▶ _SHORT PROBLEM_: Count the lines in the records below that contain the string "height", and reply with the number alone.

•••••

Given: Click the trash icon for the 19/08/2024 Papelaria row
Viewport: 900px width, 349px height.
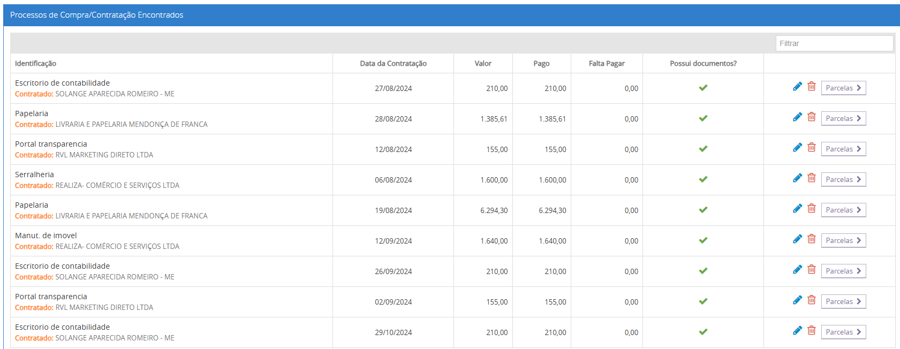Looking at the screenshot, I should pyautogui.click(x=812, y=209).
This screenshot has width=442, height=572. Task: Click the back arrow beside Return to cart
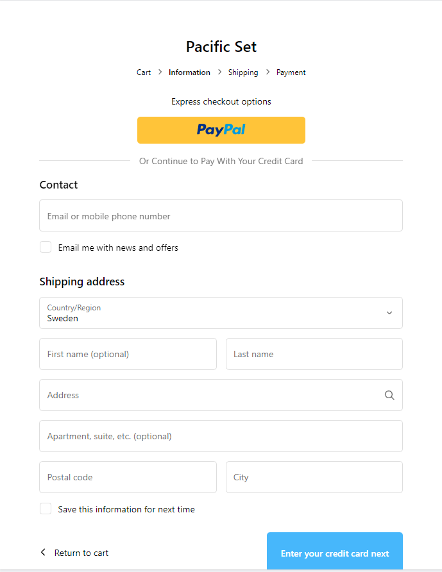point(43,552)
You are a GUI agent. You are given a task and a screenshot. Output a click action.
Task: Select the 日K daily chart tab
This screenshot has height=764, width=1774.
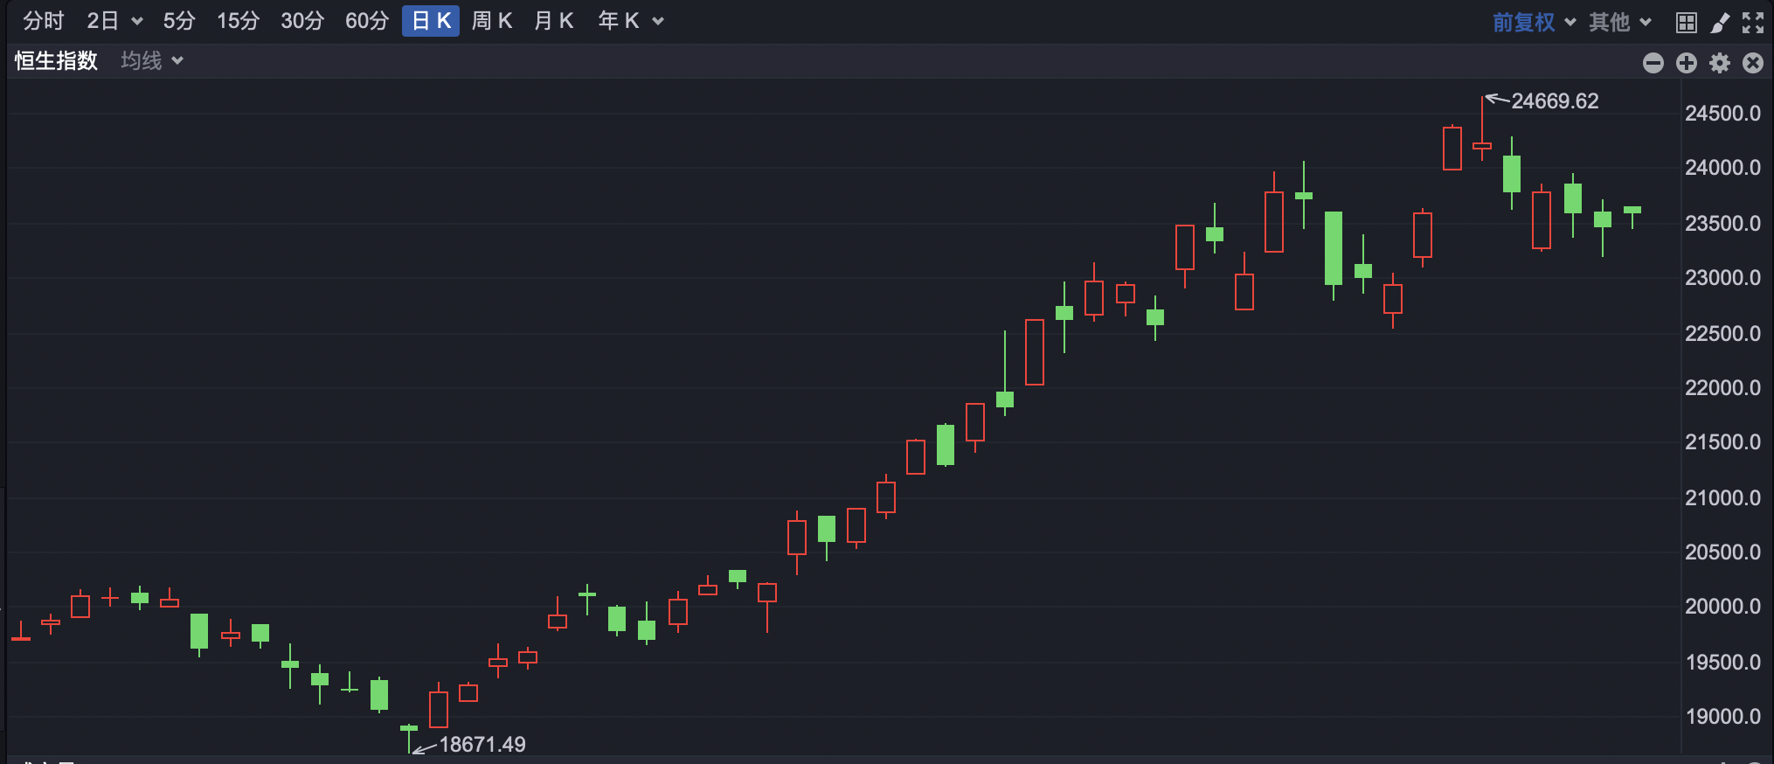[431, 21]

•••••

▶ _WRITTEN SOLUTION_: 3